[[ MATERIALS PROVIDED, beginning ]]

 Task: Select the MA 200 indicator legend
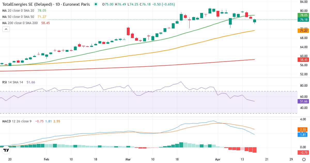click(x=20, y=23)
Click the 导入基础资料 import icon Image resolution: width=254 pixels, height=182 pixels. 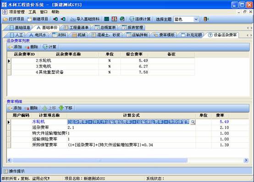[x=73, y=19]
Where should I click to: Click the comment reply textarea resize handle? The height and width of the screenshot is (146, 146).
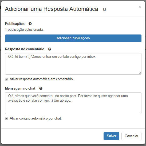pos(140,73)
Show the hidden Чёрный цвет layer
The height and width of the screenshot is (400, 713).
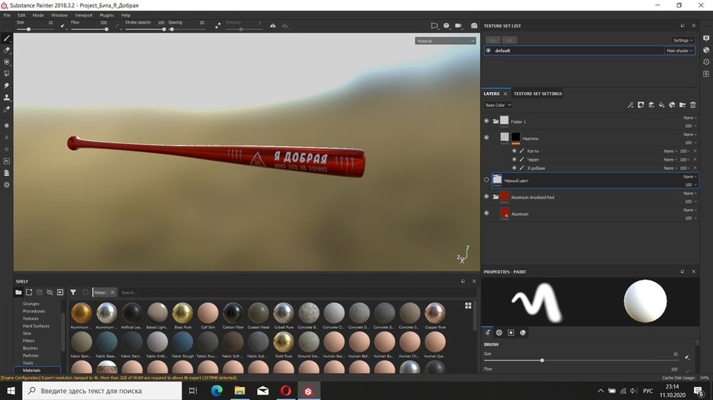point(487,180)
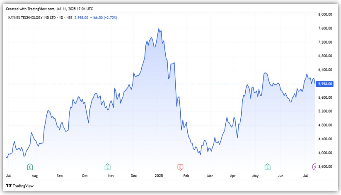
Task: Click the 6,800.00 label on the price axis
Action: point(325,56)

[[ MATERIALS PROVIDED, end ]]

◆ EXERCISE INSTRUCTIONS ◆
Find the line with "The height and width of the screenshot is (400, 713)." in the listing above, then write it out along with every later line through the last one, exactly, omitting pictures.

◆ ANSWER SPACE ◆
The height and width of the screenshot is (400, 713).
point(487,180)
Task: Click the 6,800.00 label on the price axis
Action: point(325,56)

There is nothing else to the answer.